The Fencer tossed the blade in a wobbly arc and quickly snatched up the dust bin from beside the fireplace. When he looked up there was no need for his next ploy.
Wolgloss stood enraptured by the thing he had caught in his hand, cold frosting over the flesh which held it.
“My Lady,” he rasped. “My Lady of the golden eyes. Butterfly Empress. I never knew my place above and I thought I knew my place below but you have followed me. I see my gifts have gained me favor. Perhaps it is time to leave, maybe Summer time again. I shall gather my things. Where is my sword?”
The Fencer ran the man through with it, staining the white blade deep red.

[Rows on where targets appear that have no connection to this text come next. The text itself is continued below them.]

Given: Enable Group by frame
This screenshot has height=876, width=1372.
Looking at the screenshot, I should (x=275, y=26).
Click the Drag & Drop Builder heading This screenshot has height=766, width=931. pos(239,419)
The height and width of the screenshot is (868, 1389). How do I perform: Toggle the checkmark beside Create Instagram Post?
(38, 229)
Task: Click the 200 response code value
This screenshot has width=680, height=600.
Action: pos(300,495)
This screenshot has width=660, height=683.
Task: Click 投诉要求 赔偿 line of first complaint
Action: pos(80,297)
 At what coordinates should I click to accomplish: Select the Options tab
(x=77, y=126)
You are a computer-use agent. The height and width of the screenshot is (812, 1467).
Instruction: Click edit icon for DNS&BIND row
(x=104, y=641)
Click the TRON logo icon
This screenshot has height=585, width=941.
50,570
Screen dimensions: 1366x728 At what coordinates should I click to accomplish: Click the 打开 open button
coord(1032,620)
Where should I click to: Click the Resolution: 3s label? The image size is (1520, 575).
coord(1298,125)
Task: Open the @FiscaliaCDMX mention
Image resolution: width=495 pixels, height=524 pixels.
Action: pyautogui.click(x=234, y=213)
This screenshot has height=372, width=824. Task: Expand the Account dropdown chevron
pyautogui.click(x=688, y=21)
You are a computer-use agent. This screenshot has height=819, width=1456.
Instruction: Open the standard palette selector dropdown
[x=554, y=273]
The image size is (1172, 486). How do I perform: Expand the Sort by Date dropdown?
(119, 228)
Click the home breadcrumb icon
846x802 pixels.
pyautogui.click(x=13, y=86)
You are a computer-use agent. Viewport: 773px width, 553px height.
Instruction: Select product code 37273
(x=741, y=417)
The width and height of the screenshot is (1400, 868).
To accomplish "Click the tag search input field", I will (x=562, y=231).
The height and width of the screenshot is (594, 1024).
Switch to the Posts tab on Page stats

The Trumpeter had watched the Fencer fight many times and figured it would be easy. It looked so simple to just not let the fellow, or three, with the sharp thing, or pointy thing, chop or stab you. His opinion of this changed quite quickly as the two guardsmen attacked.
They circled around, which wasn’t fair because he couldn’t keep an eye on both of them and it was all he could do to keep backing up, almost at a run, flailing their strikes away with the silvery trumpet. Metal rang through the chamber to be echoed by the cries of more men in distant galleries. More guards were coming. The Trumpeter winced as he tried a desperate ploy.
Throwing his instrument into the air bought just enough astonishment from the two surprised guards. The instant they thought the Trumpeter was giving up was the instant he needed to dive his hands into a coat pocket and pull out its contents. It was also not enough time to look at those contents as he threw them to the ground with the slight tinkle of glass breaking. He closed his eyes.
The cowering musician didn’t see the one guard break apart as the unholy mixture of the last remaining vials gifted from Clea erupted through the man. The carefully distilled potions now wove together, erratic magic coursing through the air.
The second guard swung at the barely visible form which rose up through the blood of his fellow. There was a chiming sound and his sword arm flexed painfully at the resistance. The thing in the air howled like nothing under the sun. Vast and hollow it sounded through the endless halls. A mutter of confused and distant guards responded.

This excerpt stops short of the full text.